**EXCERPT:**

* begin *

Receiving and Responding to God’s Self-Revelation, 15th Wednesday (I), July 14, 2021

Fr. Roger J. Landry
Visitation Convent of the Sisters of Life, Manhattan
Wednesday of the 15th Week in Ordinary Time, Year I
Memorial of Saint Kateri Tekakwitha
July 14, 2021
Ex 3:1-6.9-12, Ps 103, Mt 11:25-27

 

To listen to an audio recording of today’s homily, please click below: 

 

The following points were attempted in the homily: 

  • Today, after several days of focusing on the Christian mission of announcing the kingdom and the welcome or rejection the sowers will receive, our readings turn to God’s revelation of himself and the conditions are for us to receive and respond well to that self-revelation so that we may come to grow in the personal knowledge and love of God.
  • In the first reading, God reveals himself to Moses in two ways. The first was in the burning bush. Moses was fascinated by the sight of a bush on fire but not being consumed by the flames, saying to himself, “I must go over to look at this remarkable sight, and see why the bush is not burned.” God reveals himself as an inexhaustible flame, someone whose love is infinite and never-ending, someone whose fire continues undimmed without consuming and absorbing into itself the bush or reality it pervades. The second way God reveals himself is as “the God of your father, the God of Abraham, the God of Isaac, the God of Jacob.” He is a personal God. Unlike the pagan deities who were gods of things — fire, war, the sun, eros, etc. — God reveals himself as the God of people. He seeks to enter into relationship with us. God wants us to know him not as an object of study but as an intimate friend, and when we come to know him in this way, we know him as a Father who loves us with an unquenchable burning love. Tomorrow we will see a third way God reveals himself, as “I am who am,” as the source of all being and life, as one ever present.
  • In the Gospel, Jesus speaks clearly about how it is the will of God the Father to reveal himself to us, and puts two conditions or our receptivity to the Father’s self-revelation. First, God the Father reveals himself to us in his Son; and, second, in order to receive that revelation in Jesus, we need as spiritual children to enter into Jesus’ divine filiation. Jesus tells us, “No one knows the Son except the Father, and no one knows the Father except the Son and anyone to whom the Son wishes to reveal him.” The way we come to know God the Father and the depth of his ardent love is through Jesus’ revealing him to us. Jesus is the icon of the Father and also speaks not only of the Father but also what he hears the Father saying. His whole mission on earth was to establish this loving bond of the Father with us, teaching us by his example and explicit instructions to pray, “Our Father.” And the way we enter into that relationship with the Father is not just through spiritual childhood in general but by entering into Jesus’ spiritual childhood. Jesus joyfully exclaims in prayer, “I give praise to you, Father, Lord of heaven and earth, for although you have hidden these things from the wise and the learned you have revealed them to the childlike. Yes, Father, such has been your gracious will!” We can’t get to know the Father as Father unless we see ourselves not just as children, but his children, and we do that in Jesus by the power of the Holy Spirit. The wise and the clever of this world try to pretend as “grown-ups,” who say, “Thanks, but I’ve got it from here.” They seek to be self-sufficient rather than dependent on the Father. They behave like the sons in the Parable of the Prodigal Son, the first of whom treats the Father as if he is as good as dead to him and no longer needed, and the second treats him more as a slave master than as a dad. To receive the revelation of the Father we need to be open like children, we need to be receptive and trusting, we need to learn from Jesus, who is not only the revelation of the Father but also the revelation of how to relate to the Father as a beloved Son in whom the Father is well pleased. This self-revelation completes what God had revealed to Moses: his love continues to burn, he wants to enter into a personal intimate bond as Father and child, and he wants us far more consciously to draw our very life from his whole being.

* end *

**PROMPT:** Write out the passage of the homily between "The following points" and "love of God.", inclusive, word for word. The listing after this homily comes from a different source.

**GIVEN INFORMATION:**
* begin *

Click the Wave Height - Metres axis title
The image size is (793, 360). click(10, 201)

* end *

**ANSWER TO THE PROBLEM:**
The following points were attempted in the homily: 

  • Today, after several days of focusing on the Christian mission of announcing the kingdom and the welcome or rejection the sowers will receive, our readings turn to God’s revelation of himself and the conditions are for us to receive and respond well to that self-revelation so that we may come to grow in the personal knowledge and love of God.